Henrike Tenwinkel hat den Abstrich bei Victoria Garwer gemacht. © Privat
Coronavirus

Selbstversuch Corona-Schnelltest: Tränende Augen und gereizte Schleimhaut

Das Seniorenheim St. Ludger in Vreden bietet Corona-Schnelltests für die Angehörigen der Bewohner an. Redakteurin Victoria Garwer möchte dort ihre Oma besuchen und berichtet vom Test.

Beim Schreiben dieser Zeilen am Abend des 23. Dezember ist mein rechtes Nasenloch noch immer gereizt. Es fühlt sich komisch an. Ein wenig ausgeleiert, um es laienhaft zu sagen.
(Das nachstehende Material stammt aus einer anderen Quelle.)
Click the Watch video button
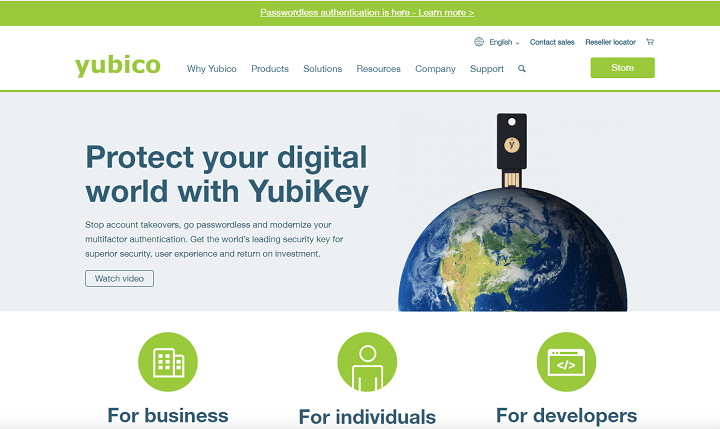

Vor einer halben Stunde habe ich am St.-Ludger-Seniorenzentrum einen Corona-Schnelltest gemacht.

Meine Oma wohnt dort und ich möchte sie gerne besuchen – ohne schlechtes Gewissen. „Wir können niemanden zu einem Test zwingen und wir dürfen keinem Besucher den Zutritt verweigern, wenn er sich nicht testen lassen möchte“, stellt Christiane Nitsche-Costa, zuständig für die Öffentlichkeitsarbeit im Pflegenetz Westmünsterland, klar.
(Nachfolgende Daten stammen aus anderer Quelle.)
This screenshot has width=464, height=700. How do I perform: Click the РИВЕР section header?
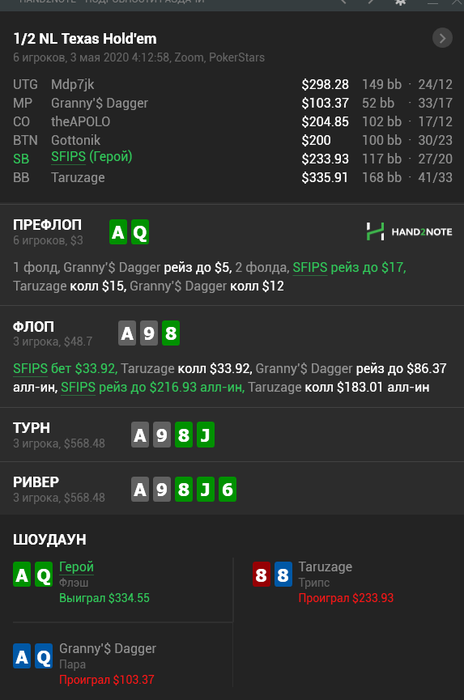[36, 482]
Doch sie appelliert an die Vernunft der Besucher und ich möchte vernünftig sein. Also habe ich einen Termin für den Schnelltest gemacht. Zum vereinbarten Zeitpunkt bin ich vor Ort. Getestet wird in einem leerstehenden Raum des alten Gebäudes neben dem Krankenhaus. Hier gibt es zwei Zugänge direkt von der Straße aus.

Corona-Schnelltest ist nur eine Momentaufnahme

Als erstes erwartet mich ein Tisch mit Desinfektionsspray und einem Formular, dass ich offenbar ausfüllen soll. Menschen habe ich bislang noch nicht getroffen, hier geht alles kontaktlos.

Ich trage meine Daten ein und überfliege die Einwilligungserklärung. An einem Satz bleibe ich hängen: „Mir ist bewusst, dass der Abstrich mindestens als unangenehmen, manchmal sogar als schmerzhaft erlebt wird.“ Oha. Außerdem soll ich unterschreiben, dass es zu Reizungen an der Schleimhaut kommen kann, dass es sich bei dem Schnelltest nur um eine Momentaufnahme handelt, dass es zu falschen Ergebnissen kommen kann und dass ein positives Testergebnis an das Gesundheitsamt gemeldet wird.

Mit dem unterschriebenen Blatt Papier folge ich den Pfeilen in einen großen Raum. Drei Frauen sitzen hier in verschiedenen Ecken an kleinen Tischen. Sie tragen Kittel, Masken, Handschuhe und Schutzbrillen. Ich darf bei Henrike Tenwinkel Platz nehmen.

Abstrich tief in der Nase dauert länger als gedacht

„Schonmal einen Corona-Test gemacht?“, ist das erste, was sie mich fragt. Offenbar möchte sie wissen, ob ich das Gefühl kenne, wenn mir ein Stäbchen so tief in die Nase geschoben wird, dass sich alles zusammenzieht. Nein, das kenne ich bisher nicht.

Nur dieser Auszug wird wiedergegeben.